Records supplied:
▼▼▼

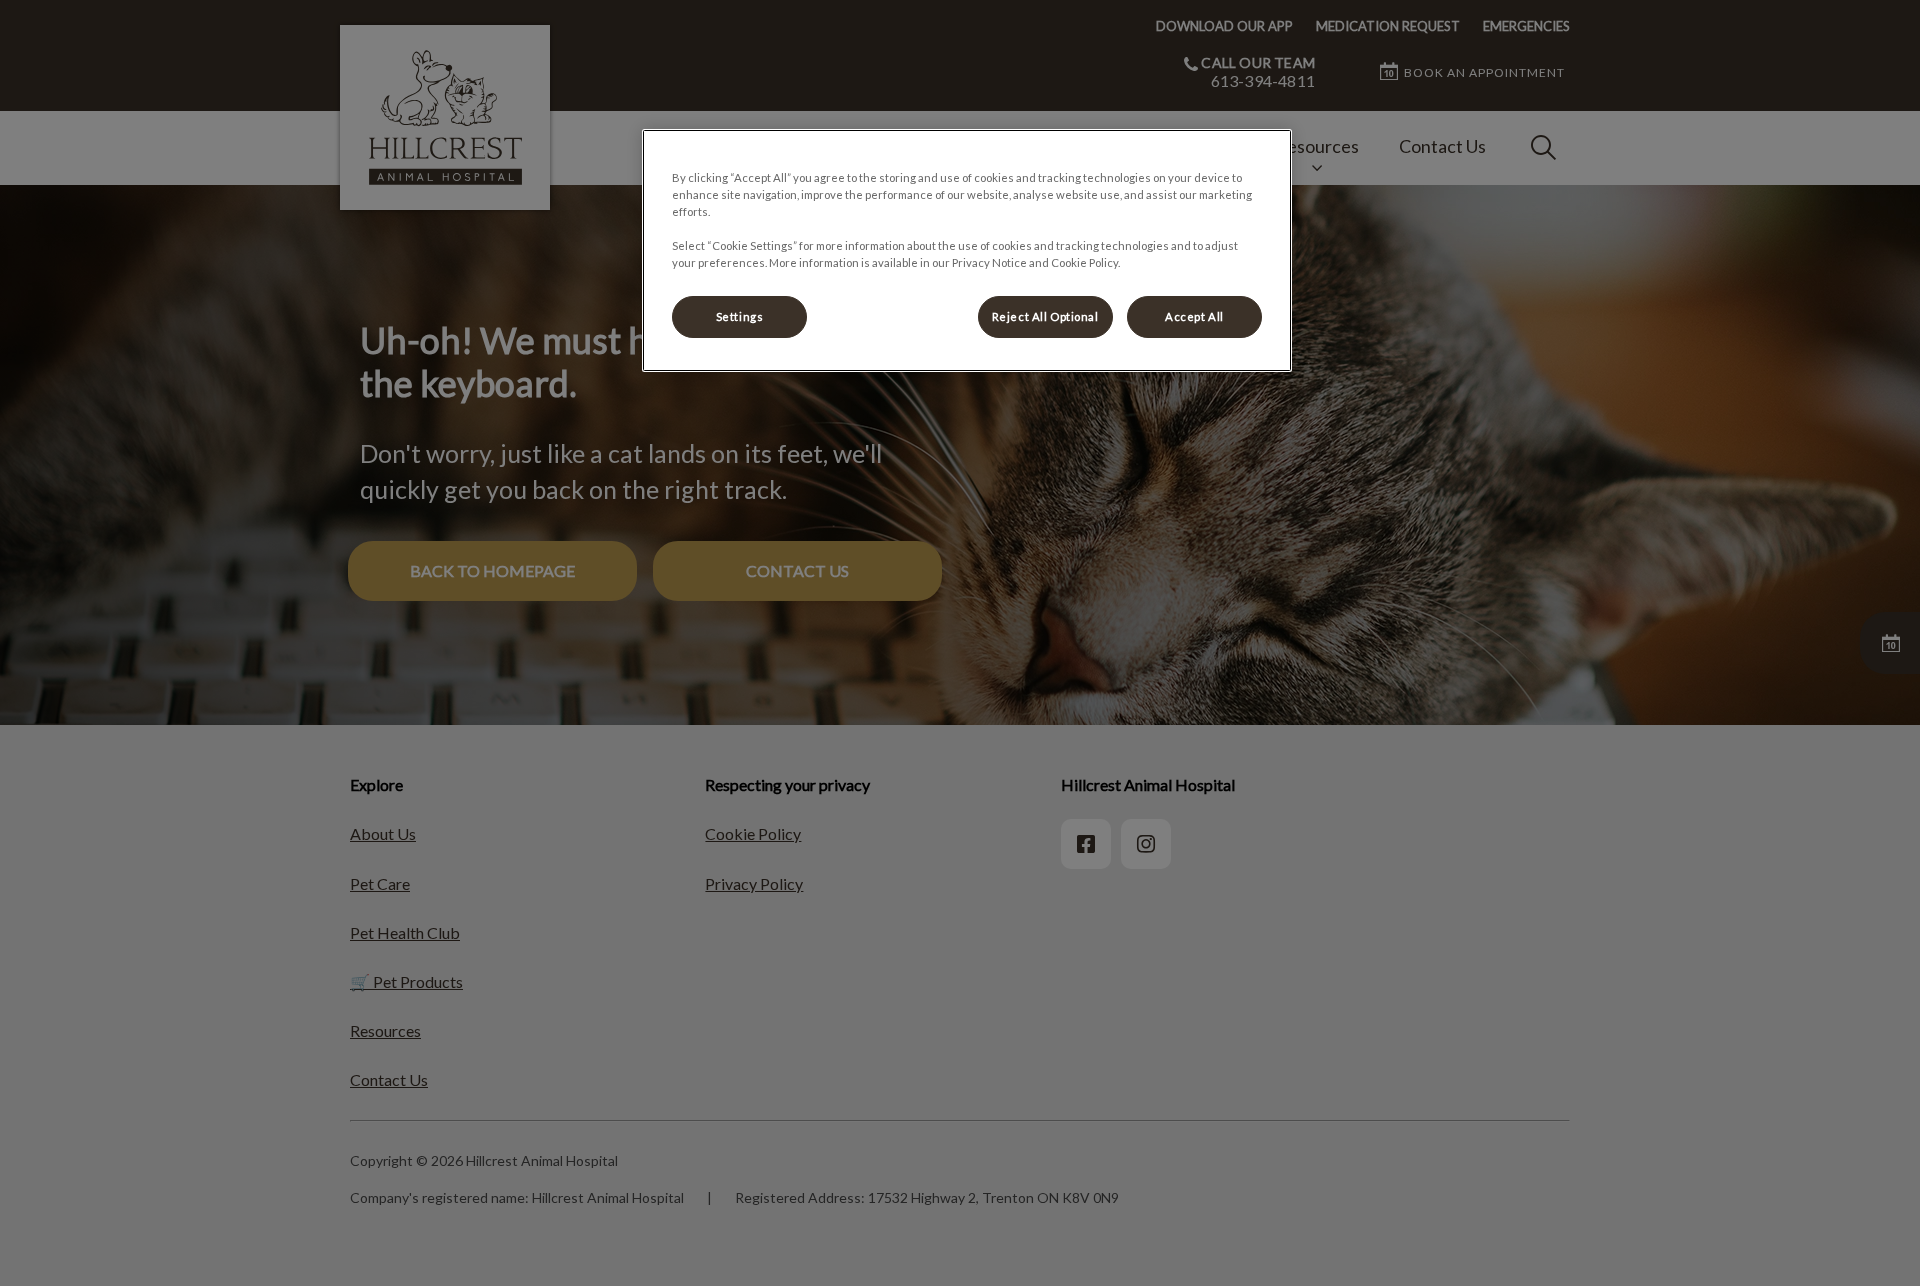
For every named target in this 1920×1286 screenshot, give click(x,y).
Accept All (1194, 316)
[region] (967, 250)
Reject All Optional (1045, 316)
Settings (740, 316)
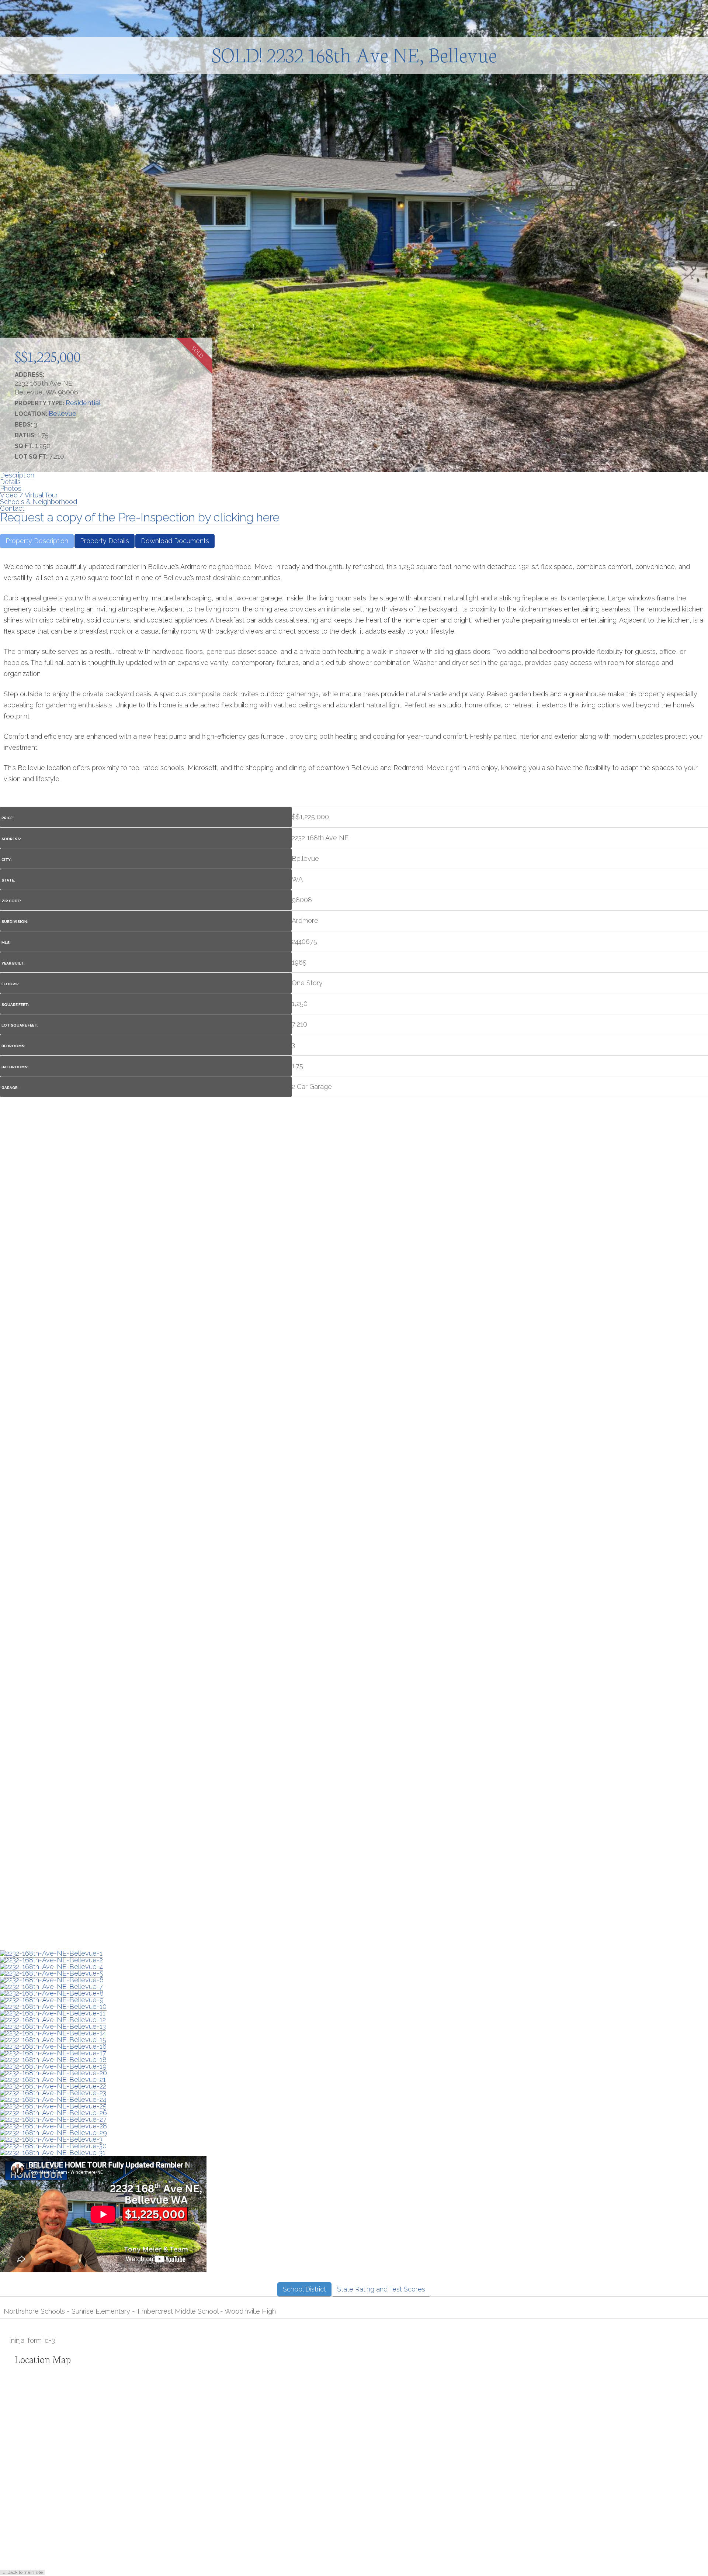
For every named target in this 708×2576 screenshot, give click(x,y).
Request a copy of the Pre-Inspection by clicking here (140, 517)
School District (304, 2289)
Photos (10, 488)
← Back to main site (22, 2572)
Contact (12, 508)
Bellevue (62, 413)
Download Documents (175, 541)
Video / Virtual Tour (29, 495)
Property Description (37, 541)
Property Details (104, 541)
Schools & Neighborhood (38, 502)
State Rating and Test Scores (381, 2289)
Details (10, 482)
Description (17, 475)
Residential (83, 403)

▲▲▲

Problem details:
Show each line in the data where the string "Property" appears.

Solution to this exercise:
Property Description (37, 541)
Property Details (104, 541)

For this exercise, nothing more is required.